> **Text**:
The love triangle has been a staple of Broadway musicals for decades, but composer-lyricist Adam Guettel’s Days of Wine and Roses subverts convention at just about every turn. That’s probably to be expected from an operatic adaptation of the 1962 Jack Lemmon-Lee Remick movie centered on a glad-handing PR executive (Brian D’Arcy James), a secretary turned stay-at-home mom (Kelli O’Hara), and the paramour who threatens to upend both of their lives: alcohol.

The Oscar-winning theme tune, a Henry Mancini-Johnny Mercer standard, is completely absent from this one-hour-45-minute, intermissionless show, which opened Sunday on Broadway after an acclaimed run at Off Broadway’s Atlantic Theatre Company. Instead, Guettel delivers a jazz-inflected score that’s fitting for the mid-20th-century Mad Men-era setting and the often jarring subject matter, one that makes up in tricky chromatic phrasing and time signatures what it lacks in harmonic earworms.

Guettel also reteams with book writer Craig Lucas (with whom he worked on his breakout 2005 musical The Light in the Piazza). Lucas’s script follows the major downbeats of the movie with almost slavish devotion: Kelli O’Hara here takes on Kirsten, the Remick role as the chocolate-loving teetotaler whose introduction to the Brandy Alexander by D’Arcy James’s Joe leads her on a downward spiral. This newfound lush soon finds herself unable to recover from the allure of booze despite the efforts of Joe, her stalwart father (Byron Jennings) and their young daughter (Tabitha Lawing, who delivers an impressive vocal performance after a tentative start).

> **What this exercise asks**:
A - Duplicate the stretch of the text on Days of Wine and Roses from "The love triangle" through "their lives: alcohol.".
B - According to the text on Days of Wine and Roses, where did the show have its run before opening on Broadway?
C - State whether each statement agrees with the text on Days of Wine and Roses, answering yes or no and quoting the words from the text that decide it: (i) Kelli O'Hara plays the role Lee Remick had in the movie. (ii) Craig Lucas had worked with Guettel before, on The Light in the Piazza. (iii) The show uses the Henry Mancini-Johnny Mercer theme tune.

> **Available data**:
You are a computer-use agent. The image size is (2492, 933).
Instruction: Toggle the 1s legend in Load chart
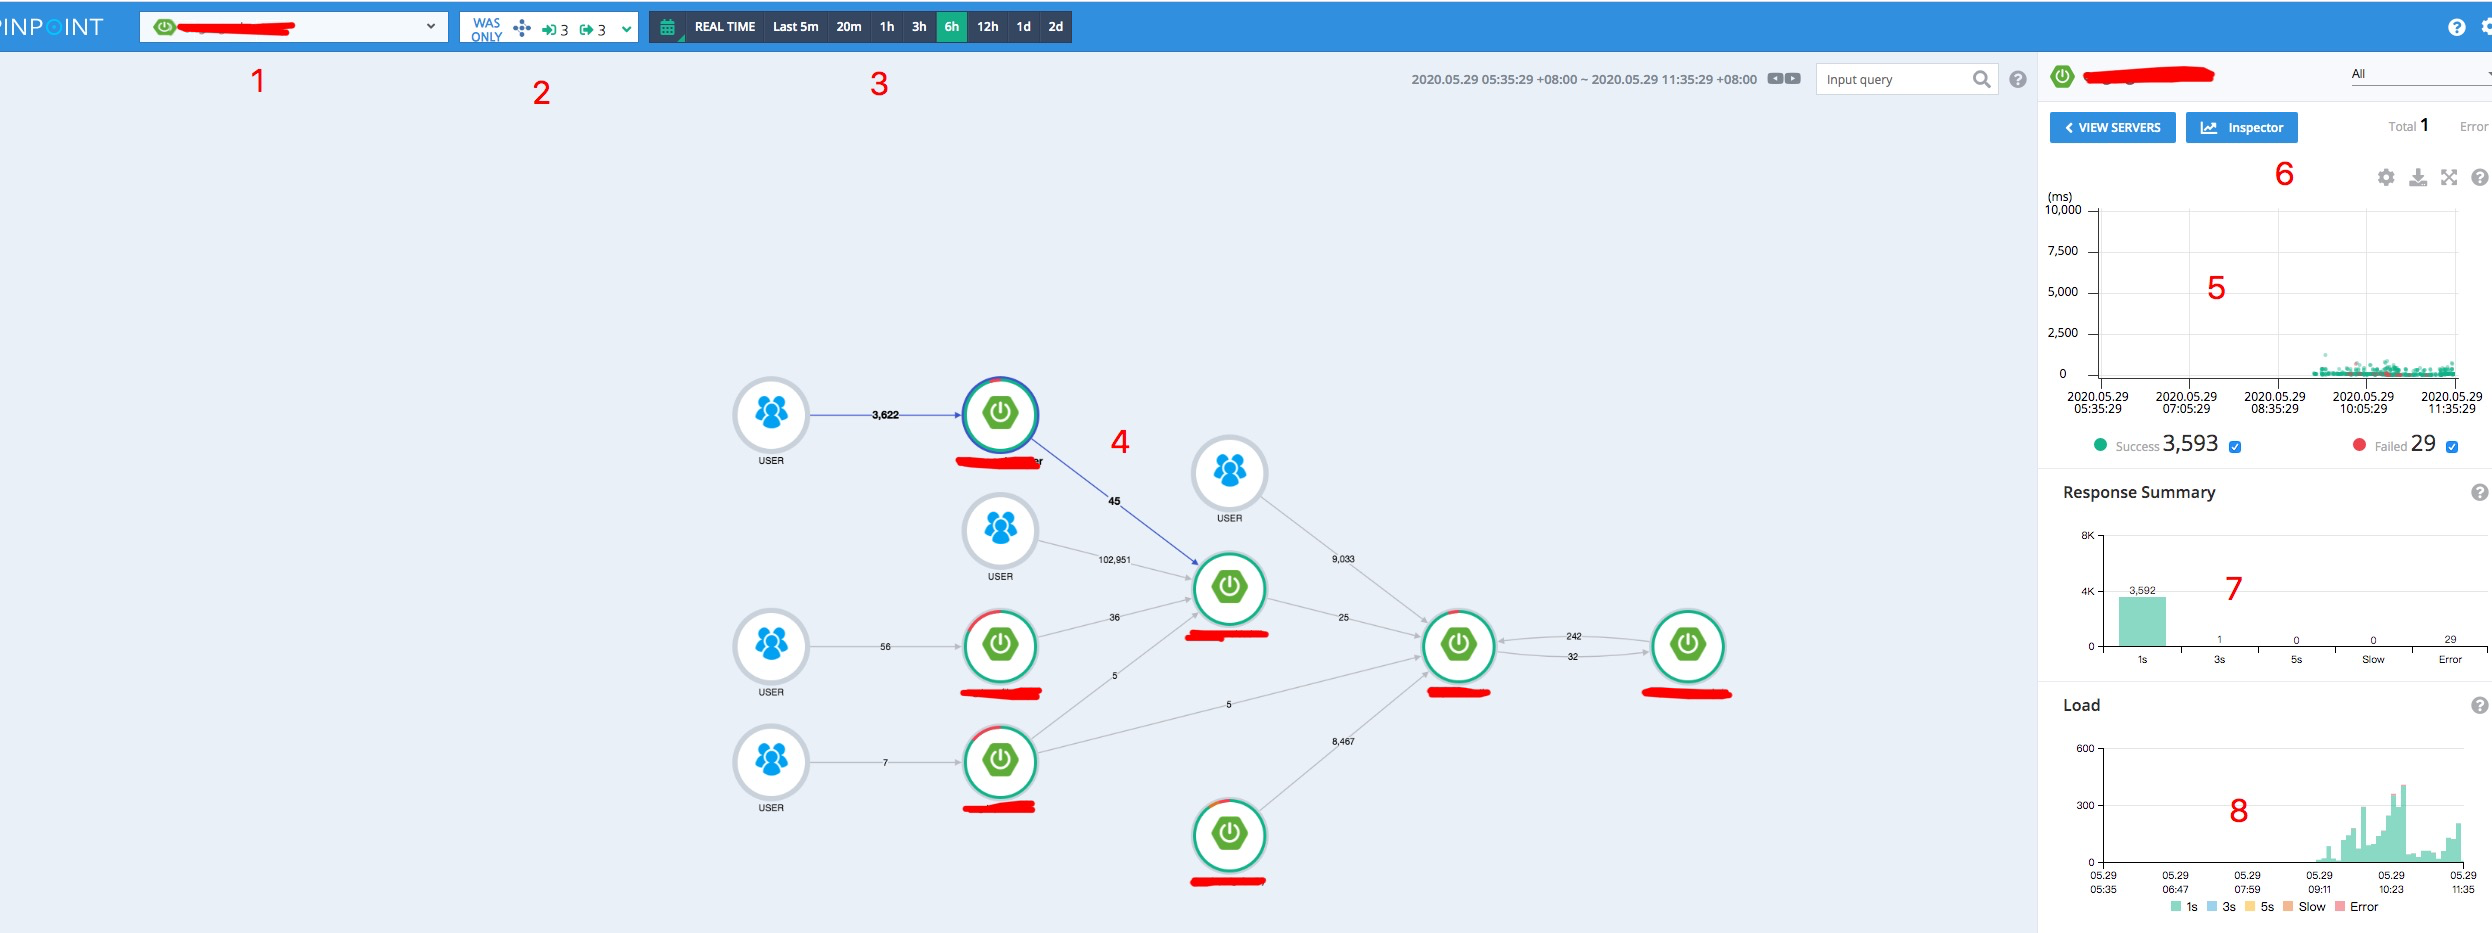[x=2183, y=907]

> **Responses by item number**:
A -
The love triangle has been a staple of Broadway musicals for decades, but composer-lyricist Adam Guettel’s Days of Wine and Roses subverts convention at just about every turn. That’s probably to be expected from an operatic adaptation of the 1962 Jack Lemmon-Lee Remick movie centered on a glad-handing PR executive (Brian D’Arcy James), a secretary turned stay-at-home mom (Kelli O’Hara), and the paramour who threatens to upend both of their lives: alcohol.

B - At Off Broadway's Atlantic Theatre Company.

C -
(i) Yes: "Kelli O’Hara here takes on Kirsten, the Remick role"
(ii) Yes: "with whom he worked on his breakout 2005 musical The Light in the Piazza"
(iii) No: "is completely absent from this one-hour-45-minute, intermissionless show"